Il compito
Nel tratto della recensione del concerto da "Ezio e Rosanna" fino a "per certe manifestazioni.", sostituisci "palazzetto dello sport" con "palasport" e riporta il brano così modificato.

Testo scelto
──────────
27/09/2002 … BOVES (CN)

 

Concerto bellissimo, organizzazione non all'altezza.
Dopo 30 anni di concerti in giro per l'Italia, è la prima volta che ci capita di non vedere per tutto il paese neanche un cartellone del concerto con relative indicazioni del posto; non ci fanno assistere alla prove, e nemmeno usare le toilette; bisogna quindi aspettare fuori le otto per poter entrare, dopo essere stati frugati dappertutto, aprendo addirittura le lattine per vedere cosa contenevano all'interno, non vendono panini, se uno ha fame deve uscire per cercarsi da mangiare.
Malgrado tutto ciò, il bellissimo concerto che il gruppo ci ha fatto partecipi, ha fatto dimenticare le ingiustizie e le incongruenze subite e siamo tornati a casa contenti.

Ezio e Rosanna

 



Venerdì 27 settembre 2002, in quel di Boves (CN) i nostri Nomadi hanno tenuto uno degli ultimi concerti estivi della stagione … Credo che, a sentire dal freddo che faceva, l’Estate sia davvero alla sua conclusione e non il Tour nomade …
Lo spettacolo, l’incontro si è svolto in una specie di palazzetto dello sport carino, ma credo poco idoneo per certe manifestazioni.
──────────
Dati mostrati
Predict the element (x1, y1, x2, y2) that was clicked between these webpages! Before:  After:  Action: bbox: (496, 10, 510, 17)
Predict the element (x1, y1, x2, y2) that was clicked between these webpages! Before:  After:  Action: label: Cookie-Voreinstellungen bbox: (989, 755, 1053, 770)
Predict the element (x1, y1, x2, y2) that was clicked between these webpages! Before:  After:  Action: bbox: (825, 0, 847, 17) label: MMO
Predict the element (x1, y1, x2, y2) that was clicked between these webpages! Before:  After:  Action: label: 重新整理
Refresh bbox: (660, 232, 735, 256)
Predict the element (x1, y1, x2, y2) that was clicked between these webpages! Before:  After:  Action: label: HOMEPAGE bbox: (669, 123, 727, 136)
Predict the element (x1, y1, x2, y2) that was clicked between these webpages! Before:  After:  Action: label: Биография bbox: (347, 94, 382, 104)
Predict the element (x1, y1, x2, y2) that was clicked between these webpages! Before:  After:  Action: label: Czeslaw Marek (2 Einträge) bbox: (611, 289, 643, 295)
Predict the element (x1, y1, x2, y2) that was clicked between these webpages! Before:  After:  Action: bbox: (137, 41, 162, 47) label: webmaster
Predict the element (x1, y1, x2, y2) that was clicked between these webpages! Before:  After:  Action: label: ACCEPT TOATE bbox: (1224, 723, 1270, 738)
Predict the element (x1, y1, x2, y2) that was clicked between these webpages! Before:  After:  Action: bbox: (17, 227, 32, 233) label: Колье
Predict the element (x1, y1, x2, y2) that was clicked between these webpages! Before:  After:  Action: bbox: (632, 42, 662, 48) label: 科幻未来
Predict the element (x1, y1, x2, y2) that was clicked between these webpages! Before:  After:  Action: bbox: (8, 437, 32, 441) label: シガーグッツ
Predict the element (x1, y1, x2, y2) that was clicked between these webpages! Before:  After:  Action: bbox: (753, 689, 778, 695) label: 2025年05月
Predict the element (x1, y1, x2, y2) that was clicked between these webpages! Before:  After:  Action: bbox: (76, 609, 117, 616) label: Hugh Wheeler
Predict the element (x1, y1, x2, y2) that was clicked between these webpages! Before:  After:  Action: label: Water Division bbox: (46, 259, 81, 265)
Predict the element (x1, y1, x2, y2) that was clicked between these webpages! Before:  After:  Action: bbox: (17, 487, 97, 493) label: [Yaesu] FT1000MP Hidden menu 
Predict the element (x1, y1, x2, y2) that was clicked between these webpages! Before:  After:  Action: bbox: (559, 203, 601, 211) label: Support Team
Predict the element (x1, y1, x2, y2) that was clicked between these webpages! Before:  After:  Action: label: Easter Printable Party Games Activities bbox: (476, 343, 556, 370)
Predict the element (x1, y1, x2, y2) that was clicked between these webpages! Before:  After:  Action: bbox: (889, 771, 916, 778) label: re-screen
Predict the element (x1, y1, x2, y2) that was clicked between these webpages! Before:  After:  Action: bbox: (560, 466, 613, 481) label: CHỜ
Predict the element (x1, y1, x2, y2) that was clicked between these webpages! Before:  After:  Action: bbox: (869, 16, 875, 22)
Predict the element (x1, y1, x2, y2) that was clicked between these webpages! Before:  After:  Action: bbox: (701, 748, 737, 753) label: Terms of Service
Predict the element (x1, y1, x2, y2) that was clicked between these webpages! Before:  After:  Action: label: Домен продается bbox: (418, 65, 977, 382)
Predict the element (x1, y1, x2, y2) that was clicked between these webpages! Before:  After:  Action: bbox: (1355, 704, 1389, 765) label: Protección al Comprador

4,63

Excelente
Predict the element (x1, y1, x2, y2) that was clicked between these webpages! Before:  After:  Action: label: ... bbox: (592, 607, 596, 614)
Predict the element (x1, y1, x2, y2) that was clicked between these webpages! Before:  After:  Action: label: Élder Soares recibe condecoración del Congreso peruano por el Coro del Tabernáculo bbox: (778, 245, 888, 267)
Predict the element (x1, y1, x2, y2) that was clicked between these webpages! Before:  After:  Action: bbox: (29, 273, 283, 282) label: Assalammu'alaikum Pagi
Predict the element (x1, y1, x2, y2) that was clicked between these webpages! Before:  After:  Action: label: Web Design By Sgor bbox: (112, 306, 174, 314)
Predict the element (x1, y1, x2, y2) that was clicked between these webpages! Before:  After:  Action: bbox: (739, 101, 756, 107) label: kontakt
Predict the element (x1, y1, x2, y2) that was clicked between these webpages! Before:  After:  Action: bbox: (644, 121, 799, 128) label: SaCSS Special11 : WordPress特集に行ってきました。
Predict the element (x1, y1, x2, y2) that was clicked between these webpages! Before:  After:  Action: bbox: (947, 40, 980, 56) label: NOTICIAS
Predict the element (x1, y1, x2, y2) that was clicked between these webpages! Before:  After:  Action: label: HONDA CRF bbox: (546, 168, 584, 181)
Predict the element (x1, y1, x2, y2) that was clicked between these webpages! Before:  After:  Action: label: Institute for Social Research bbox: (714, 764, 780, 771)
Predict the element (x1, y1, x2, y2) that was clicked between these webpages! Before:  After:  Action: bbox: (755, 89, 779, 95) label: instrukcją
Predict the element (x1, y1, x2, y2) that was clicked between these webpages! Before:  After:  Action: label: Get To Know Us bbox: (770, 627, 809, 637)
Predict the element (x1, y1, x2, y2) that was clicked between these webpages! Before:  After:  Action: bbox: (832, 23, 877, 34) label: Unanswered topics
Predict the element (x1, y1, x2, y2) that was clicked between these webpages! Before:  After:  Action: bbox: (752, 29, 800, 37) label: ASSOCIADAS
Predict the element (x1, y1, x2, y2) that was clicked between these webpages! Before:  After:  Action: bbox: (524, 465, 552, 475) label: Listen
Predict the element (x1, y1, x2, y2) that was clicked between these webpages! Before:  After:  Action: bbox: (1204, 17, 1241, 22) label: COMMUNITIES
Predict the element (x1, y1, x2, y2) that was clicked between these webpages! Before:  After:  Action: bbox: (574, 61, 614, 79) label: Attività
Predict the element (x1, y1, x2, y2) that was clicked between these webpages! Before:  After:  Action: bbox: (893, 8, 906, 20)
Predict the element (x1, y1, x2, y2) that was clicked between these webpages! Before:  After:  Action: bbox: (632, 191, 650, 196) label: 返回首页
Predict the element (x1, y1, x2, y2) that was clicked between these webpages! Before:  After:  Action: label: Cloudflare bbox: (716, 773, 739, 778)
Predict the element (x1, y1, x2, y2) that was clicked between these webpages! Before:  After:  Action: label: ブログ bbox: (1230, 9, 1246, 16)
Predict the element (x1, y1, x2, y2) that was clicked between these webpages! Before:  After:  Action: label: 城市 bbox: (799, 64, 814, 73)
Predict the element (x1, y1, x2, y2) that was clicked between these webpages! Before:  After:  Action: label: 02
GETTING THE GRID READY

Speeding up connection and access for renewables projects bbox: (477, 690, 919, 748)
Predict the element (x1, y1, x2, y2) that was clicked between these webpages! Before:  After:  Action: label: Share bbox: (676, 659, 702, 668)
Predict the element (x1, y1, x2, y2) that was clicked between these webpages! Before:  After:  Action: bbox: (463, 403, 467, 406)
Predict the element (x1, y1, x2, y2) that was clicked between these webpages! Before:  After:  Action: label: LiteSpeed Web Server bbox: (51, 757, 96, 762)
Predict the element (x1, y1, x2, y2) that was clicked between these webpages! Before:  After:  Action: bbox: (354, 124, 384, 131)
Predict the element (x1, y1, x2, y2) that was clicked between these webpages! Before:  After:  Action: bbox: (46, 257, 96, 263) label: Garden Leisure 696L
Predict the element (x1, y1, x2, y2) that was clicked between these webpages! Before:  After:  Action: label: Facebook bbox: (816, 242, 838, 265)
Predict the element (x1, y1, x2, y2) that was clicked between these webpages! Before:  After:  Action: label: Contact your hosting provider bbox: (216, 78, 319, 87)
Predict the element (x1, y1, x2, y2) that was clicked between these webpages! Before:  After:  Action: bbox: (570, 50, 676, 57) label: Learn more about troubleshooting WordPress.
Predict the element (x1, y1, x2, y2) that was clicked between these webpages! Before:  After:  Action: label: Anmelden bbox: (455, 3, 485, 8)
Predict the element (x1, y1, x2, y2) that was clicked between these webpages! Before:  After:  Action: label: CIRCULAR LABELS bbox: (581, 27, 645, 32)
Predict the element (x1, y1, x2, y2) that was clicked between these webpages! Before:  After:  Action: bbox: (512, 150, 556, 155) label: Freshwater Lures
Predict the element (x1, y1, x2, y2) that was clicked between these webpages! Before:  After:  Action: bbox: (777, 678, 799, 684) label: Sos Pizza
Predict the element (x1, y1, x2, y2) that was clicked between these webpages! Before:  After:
──────────
Risposta
Ezio e Rosanna

 



Venerdì 27 settembre 2002, in quel di Boves (CN) i nostri Nomadi hanno tenuto uno degli ultimi concerti estivi della stagione … Credo che, a sentire dal freddo che faceva, l’Estate sia davvero alla sua conclusione e non il Tour nomade …
Lo spettacolo, l’incontro si è svolto in una specie di palasport carino, ma credo poco idoneo per certe manifestazioni.